Exercise description -
Copy all the lines of the data that include the word "computer".

Provided information -
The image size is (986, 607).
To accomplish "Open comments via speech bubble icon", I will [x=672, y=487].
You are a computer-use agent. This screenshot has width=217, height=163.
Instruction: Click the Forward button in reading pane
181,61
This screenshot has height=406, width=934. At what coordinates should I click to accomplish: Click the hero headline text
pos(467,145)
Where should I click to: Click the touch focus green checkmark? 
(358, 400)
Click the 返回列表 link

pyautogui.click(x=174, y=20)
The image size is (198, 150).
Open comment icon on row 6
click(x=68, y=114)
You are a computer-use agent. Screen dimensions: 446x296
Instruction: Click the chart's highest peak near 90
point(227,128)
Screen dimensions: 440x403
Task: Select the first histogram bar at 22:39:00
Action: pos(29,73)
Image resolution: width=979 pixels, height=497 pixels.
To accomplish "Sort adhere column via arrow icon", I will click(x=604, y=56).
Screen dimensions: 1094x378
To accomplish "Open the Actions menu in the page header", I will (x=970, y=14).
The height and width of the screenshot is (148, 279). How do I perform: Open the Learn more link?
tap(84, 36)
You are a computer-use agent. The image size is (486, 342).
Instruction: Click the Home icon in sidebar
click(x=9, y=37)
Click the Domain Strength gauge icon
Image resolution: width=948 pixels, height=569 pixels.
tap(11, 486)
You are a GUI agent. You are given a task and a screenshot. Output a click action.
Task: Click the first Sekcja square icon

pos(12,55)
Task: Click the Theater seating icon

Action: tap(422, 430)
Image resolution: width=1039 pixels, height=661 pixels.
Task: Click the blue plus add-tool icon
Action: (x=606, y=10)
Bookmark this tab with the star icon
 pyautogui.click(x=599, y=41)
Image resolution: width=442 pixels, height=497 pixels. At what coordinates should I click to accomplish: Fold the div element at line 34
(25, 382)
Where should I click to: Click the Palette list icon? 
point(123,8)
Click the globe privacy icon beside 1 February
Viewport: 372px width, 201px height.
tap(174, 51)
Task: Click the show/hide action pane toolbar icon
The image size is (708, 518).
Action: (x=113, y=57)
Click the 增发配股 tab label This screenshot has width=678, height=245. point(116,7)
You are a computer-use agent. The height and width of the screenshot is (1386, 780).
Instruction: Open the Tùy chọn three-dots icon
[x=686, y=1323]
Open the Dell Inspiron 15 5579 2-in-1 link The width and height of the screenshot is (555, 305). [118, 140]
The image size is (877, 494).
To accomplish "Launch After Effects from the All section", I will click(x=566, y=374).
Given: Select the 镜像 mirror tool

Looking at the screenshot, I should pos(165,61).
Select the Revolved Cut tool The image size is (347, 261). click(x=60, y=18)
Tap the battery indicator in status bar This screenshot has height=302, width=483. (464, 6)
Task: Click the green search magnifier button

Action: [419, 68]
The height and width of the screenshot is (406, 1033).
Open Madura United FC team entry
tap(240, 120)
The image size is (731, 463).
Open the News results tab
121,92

Task response -
You are a computer-use agent. This screenshot has width=217, height=163.
You are a computer-use agent. Screen dimensions: 446x296
You are a computer-use agent. The image size is (486, 342).
You are a computer-use agent. The height and width of the screenshot is (1386, 780).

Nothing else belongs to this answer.